As Buisson eludes his pursuers, the story shifts between his flight and Borniche's pursuit. It's not merely a collection of chases, but rather some careful character scenes that are punctuated by the violent elements of the script. Buisson is a psychopathic killer, causing fear even among his associates who fear they may be his next target, but the script does not merely feel content to leave him at that. Through backstory and Trintignant's performance, the evil of Buisson's acts is partially explained and adds a layer to him that most movie villains lack.

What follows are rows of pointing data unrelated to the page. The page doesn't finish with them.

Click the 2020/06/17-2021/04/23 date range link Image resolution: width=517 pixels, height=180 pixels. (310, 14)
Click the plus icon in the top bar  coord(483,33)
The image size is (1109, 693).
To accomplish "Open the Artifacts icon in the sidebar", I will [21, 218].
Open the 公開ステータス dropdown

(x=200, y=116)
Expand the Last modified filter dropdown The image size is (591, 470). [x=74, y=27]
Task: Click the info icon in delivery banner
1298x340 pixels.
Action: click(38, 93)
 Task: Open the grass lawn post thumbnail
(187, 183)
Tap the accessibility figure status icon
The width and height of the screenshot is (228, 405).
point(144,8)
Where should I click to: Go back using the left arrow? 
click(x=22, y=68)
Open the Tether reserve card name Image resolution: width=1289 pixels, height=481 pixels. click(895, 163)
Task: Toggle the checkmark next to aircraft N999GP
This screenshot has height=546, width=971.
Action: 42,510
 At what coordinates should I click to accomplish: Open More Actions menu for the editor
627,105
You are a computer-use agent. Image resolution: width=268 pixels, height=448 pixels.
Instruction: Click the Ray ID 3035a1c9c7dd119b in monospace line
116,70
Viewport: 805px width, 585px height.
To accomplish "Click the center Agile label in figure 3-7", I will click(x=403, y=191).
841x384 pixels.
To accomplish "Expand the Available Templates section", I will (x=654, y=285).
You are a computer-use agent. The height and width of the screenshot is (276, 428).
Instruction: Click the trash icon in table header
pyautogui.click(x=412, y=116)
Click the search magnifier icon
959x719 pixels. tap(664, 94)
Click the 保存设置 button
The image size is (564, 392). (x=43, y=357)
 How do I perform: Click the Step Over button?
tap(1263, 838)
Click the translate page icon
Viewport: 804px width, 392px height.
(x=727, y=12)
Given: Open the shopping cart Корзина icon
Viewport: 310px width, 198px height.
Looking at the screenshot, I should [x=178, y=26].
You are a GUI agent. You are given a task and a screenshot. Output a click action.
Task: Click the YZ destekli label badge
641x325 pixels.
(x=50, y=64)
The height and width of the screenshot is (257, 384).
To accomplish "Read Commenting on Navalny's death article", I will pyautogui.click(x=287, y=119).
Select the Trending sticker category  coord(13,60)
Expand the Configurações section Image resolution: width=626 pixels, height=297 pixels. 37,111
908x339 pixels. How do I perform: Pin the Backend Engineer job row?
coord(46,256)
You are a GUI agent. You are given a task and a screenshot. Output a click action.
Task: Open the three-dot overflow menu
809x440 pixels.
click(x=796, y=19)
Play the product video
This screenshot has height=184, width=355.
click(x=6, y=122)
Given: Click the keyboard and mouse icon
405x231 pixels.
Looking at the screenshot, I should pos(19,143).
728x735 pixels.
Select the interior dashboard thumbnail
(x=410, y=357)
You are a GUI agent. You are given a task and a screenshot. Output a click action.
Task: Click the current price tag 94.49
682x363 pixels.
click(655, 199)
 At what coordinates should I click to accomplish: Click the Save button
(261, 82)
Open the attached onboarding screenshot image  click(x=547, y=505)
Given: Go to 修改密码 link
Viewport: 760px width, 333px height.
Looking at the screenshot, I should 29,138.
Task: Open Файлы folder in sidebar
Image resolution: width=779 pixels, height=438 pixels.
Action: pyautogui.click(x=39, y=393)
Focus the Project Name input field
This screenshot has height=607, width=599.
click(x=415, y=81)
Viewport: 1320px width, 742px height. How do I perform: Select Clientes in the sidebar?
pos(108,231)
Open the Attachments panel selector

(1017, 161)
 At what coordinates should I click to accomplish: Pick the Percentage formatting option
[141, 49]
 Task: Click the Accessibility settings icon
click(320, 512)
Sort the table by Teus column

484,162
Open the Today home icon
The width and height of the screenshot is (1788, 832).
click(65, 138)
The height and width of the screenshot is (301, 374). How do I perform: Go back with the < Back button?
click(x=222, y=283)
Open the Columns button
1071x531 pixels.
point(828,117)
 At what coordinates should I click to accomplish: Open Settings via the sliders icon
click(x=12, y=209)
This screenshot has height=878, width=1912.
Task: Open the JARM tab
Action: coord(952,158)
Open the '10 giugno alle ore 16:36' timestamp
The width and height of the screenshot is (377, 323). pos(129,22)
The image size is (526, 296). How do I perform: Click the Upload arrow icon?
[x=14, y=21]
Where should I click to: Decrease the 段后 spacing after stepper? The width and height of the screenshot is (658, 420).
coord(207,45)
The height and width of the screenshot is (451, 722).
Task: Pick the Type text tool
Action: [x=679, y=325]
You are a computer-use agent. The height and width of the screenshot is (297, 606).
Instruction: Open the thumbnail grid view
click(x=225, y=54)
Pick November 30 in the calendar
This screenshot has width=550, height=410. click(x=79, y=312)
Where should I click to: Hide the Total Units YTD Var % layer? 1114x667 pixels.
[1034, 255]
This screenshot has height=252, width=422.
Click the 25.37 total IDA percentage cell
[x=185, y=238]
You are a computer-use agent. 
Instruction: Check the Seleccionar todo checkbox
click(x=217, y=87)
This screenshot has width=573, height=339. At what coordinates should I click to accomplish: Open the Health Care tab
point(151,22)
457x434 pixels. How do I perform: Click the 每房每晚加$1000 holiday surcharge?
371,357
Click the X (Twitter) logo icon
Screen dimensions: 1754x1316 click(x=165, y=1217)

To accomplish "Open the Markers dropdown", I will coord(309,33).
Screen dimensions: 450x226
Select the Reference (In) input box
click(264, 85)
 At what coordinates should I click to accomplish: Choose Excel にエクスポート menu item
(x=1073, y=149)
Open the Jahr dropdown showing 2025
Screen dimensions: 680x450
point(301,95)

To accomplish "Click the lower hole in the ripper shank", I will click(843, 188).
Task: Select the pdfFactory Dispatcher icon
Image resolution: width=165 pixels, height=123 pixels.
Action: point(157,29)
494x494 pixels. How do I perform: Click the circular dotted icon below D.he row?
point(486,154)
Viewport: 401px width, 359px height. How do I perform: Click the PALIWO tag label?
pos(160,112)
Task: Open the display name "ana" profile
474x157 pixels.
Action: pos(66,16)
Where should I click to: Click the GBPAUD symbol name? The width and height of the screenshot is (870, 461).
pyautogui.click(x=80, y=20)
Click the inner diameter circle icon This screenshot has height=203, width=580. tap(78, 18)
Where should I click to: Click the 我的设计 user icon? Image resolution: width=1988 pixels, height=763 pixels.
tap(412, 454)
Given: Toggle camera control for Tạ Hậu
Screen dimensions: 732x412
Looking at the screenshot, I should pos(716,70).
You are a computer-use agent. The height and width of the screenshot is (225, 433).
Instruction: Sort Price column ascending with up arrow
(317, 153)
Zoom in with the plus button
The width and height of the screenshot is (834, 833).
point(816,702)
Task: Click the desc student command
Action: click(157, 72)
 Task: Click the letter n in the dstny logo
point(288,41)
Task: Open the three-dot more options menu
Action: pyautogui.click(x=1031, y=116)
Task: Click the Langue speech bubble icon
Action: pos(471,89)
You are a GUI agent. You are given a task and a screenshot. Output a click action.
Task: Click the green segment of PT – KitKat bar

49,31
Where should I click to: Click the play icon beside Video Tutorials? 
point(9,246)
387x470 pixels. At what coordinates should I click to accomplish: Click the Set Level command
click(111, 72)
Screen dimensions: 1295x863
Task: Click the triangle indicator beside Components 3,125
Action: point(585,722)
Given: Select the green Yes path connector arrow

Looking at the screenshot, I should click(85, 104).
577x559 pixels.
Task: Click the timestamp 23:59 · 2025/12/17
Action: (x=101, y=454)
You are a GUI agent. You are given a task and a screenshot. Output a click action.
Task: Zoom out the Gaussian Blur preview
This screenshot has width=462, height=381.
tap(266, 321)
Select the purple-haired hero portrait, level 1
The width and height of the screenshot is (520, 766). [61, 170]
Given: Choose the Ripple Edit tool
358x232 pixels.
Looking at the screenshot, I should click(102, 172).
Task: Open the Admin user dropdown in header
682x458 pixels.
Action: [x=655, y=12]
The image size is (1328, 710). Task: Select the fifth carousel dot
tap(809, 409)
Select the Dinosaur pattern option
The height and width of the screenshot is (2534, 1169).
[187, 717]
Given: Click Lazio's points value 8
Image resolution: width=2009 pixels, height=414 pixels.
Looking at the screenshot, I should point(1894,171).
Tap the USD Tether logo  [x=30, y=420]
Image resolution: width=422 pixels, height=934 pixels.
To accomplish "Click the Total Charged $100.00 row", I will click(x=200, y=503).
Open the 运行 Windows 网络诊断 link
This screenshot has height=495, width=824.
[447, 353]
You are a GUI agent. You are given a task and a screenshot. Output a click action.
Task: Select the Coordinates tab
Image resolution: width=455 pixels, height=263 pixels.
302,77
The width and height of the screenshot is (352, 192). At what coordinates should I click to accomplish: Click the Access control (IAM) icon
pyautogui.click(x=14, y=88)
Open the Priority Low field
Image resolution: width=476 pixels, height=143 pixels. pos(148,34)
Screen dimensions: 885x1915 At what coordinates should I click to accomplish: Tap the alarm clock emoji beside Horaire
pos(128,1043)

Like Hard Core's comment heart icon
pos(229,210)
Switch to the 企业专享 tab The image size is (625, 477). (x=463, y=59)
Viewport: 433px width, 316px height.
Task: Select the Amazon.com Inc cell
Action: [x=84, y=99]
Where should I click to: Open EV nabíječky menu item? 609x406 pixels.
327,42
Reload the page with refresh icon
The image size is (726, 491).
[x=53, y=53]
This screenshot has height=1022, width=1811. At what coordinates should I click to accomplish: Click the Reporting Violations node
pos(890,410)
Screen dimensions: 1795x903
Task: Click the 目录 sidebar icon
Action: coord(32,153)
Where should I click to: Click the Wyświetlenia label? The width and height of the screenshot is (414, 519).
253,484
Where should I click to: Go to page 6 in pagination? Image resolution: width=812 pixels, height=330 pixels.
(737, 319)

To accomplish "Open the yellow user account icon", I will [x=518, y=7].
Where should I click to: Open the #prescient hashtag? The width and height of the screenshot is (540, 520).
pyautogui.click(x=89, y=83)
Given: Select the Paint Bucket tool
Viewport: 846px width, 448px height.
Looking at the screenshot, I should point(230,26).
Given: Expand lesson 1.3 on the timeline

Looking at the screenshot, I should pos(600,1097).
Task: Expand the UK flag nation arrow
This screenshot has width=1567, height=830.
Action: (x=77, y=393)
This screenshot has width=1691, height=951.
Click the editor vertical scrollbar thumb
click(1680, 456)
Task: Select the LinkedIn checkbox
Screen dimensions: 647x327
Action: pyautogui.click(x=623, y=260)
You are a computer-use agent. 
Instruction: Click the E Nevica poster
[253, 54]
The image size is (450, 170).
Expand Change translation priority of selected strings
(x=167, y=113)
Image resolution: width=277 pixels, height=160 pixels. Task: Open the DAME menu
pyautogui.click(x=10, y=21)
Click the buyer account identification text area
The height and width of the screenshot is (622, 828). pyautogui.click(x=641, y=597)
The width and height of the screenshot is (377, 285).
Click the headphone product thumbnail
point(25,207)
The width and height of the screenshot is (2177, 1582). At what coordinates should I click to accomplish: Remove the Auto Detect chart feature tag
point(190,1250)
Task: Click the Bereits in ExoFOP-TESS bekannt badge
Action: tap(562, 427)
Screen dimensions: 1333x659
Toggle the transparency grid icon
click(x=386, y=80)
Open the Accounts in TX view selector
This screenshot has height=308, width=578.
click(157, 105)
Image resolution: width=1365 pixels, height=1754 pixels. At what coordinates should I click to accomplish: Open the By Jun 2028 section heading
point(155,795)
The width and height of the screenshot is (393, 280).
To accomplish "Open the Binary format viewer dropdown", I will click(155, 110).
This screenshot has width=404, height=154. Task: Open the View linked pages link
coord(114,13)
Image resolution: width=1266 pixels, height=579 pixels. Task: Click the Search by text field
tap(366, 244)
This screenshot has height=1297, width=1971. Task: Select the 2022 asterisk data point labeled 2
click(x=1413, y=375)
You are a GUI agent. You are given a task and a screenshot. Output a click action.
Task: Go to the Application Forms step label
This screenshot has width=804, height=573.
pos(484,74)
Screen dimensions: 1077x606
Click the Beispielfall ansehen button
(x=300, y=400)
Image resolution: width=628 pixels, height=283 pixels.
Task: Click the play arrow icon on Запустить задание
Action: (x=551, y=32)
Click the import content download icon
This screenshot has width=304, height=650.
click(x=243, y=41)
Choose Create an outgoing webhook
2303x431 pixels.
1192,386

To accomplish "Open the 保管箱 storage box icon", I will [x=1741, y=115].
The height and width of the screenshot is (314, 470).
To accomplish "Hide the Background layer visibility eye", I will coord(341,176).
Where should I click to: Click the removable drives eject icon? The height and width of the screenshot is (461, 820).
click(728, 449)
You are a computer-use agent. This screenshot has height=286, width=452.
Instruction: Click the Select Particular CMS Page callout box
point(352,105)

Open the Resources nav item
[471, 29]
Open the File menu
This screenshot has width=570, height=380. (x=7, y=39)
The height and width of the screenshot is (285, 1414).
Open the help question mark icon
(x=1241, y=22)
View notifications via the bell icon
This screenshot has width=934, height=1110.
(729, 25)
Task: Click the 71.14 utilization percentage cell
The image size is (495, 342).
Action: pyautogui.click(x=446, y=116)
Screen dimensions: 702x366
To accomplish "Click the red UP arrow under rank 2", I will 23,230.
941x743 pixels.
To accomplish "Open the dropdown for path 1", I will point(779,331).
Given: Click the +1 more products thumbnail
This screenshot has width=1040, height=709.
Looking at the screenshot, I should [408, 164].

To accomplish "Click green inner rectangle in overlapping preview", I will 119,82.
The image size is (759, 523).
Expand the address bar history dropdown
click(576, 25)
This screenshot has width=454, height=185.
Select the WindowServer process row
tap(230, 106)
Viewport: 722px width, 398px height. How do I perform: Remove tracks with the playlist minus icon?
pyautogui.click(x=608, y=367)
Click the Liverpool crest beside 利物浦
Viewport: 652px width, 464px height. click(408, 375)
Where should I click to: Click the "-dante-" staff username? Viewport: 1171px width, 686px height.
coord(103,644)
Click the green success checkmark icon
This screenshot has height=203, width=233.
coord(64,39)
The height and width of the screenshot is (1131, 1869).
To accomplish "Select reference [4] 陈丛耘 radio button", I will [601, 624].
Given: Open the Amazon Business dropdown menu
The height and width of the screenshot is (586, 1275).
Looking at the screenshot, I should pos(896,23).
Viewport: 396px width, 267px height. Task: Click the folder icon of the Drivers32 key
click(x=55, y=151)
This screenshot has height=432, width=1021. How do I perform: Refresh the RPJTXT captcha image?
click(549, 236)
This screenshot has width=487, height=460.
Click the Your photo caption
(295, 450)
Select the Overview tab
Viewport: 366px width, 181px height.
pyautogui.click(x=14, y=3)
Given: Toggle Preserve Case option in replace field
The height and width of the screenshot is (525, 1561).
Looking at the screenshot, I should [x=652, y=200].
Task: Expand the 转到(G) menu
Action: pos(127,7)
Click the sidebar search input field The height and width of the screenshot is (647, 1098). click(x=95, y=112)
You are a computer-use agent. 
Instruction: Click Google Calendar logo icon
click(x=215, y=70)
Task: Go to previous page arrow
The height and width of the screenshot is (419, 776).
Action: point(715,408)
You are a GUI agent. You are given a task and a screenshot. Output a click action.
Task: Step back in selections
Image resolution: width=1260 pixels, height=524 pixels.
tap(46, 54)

Borniche is also an intriguing character, for he is the embodiment of the saying "still waters run deep." As the story progresses, more is revealed about Borniche's personal life and past, making his actions resonate more strongly than they otherwise would.

The greatest strength of the film is that it is not truly a cops-and-robbers thriller. Ultimately it's about the relationship Buisson and Borniche have to one another, though they never actually meet during the investigation. It is a violent film, with the later scenes becoming far more graphic than the earlier ones, but there's a purpose it. Deray is not trying to shock his audience or enthrall them. Instead, he uses Buisson's acts as a symbolic representation of the character's mental state. As he plunges further into his own hell, the film follows him. Thankfully Borniche is the lead character in the story, giving the audience many breaks in between the scenes of violence.

Alain Delon and Jean-Louis Trintignant carry the film through to its conclusion. Delon is commanding in the leading role, but Trintignant steals the show. I found myself fully engulfed in his portrayal of Buisson, because he superbly captures the vicious nature of the man and still makes him tolerable for the audience. The other actors are effective in their minimal parts, though they merely seem to exist for the purpose of revealing aspects of the two lead characters.

The taut filmmaking and intelligent script make Flic Story a wholly satisfying movie. Like the bet of the genre, it realizes that the key ingredient in these films is not the suspense, but authentic characters who operate consistently according to their nature.

Rating for Style: B+
Rating for Substance: B+


Image Transfer

Aspect Ratio1.66:1 - Widescreen
Original Aspect Ratioyes

Image Transfer Review: The 1.66:1 anamorphic widescreen transfer looks quite nice, with good detail and a strong filmlike look. The age of the film is noticeable, with a constant grain presence that cannot be hidden. Apart from that, though, this is a fine transfer.

Image Transfer Grade: B


Audio Transfer

 LanguageRemote Access

Audio Transfer Review: The original French mono track is preserved on this DVD and sounds nice when spread across he front sound stage. There's nothing flashy, it's just a clean mix for your enjoyment.

Audio Transfer Grade: B


Disc Extras

Full Motion menu with music
Scene Access with 12 cues and remote access
Subtitles/Captions in English with remote access
Cast and Crew Filmographies
1 Original Trailer(s)
10 Other Trailer(s) featuring The Sicilian Clan, Les Clan des Siciliens, Deux Hommes dans la Ville, Borsalino and Co., Mort D'Un Pourri, 3 Hommes Abattre, Pour la Peau D'Un Flic, Parole de Flic, Ne Reveilles Pas un Flic Qui Dort
Packaging: Amaray
Picture Disc
1 Disc
1-Sided disc(s)
Layers: RSDL
Layers Switch: 01h:21m:54s

Extra Extras:
  1. Still Gallerya collection of still photographs from the movie.
Extras Review: Extras are pretty scarce, consisting of the original theatrical trailer for Borsalino and Co. and the trailers for The Sicilian Clan, Les Clan des Siciliens, Deux hommes dans la ville, Borsalino and Co., 3 hommes à abattre, Pour la peau d'un flic, Parole de flic, and Ne reveilles pas un flic qui dort. Each of them stars Alain Delon and is shown in nonanamorphic widescreen and without subtitles, with only The Sicilian Clan being in English. There's also a brief still gallery that has photographs from the film and the original theatrical poster. Finally, there's also a selected filmography for Alain Delon.

The extras are very weak, but fortunately the movie makes up for them.

Extras Grade: D


Final Comments

Flic Story is a real treat for film buffs. The audio and image transfers are fair representations of the source material, but extras are meagre. Nonetheless, this DVD is worthy of purchase.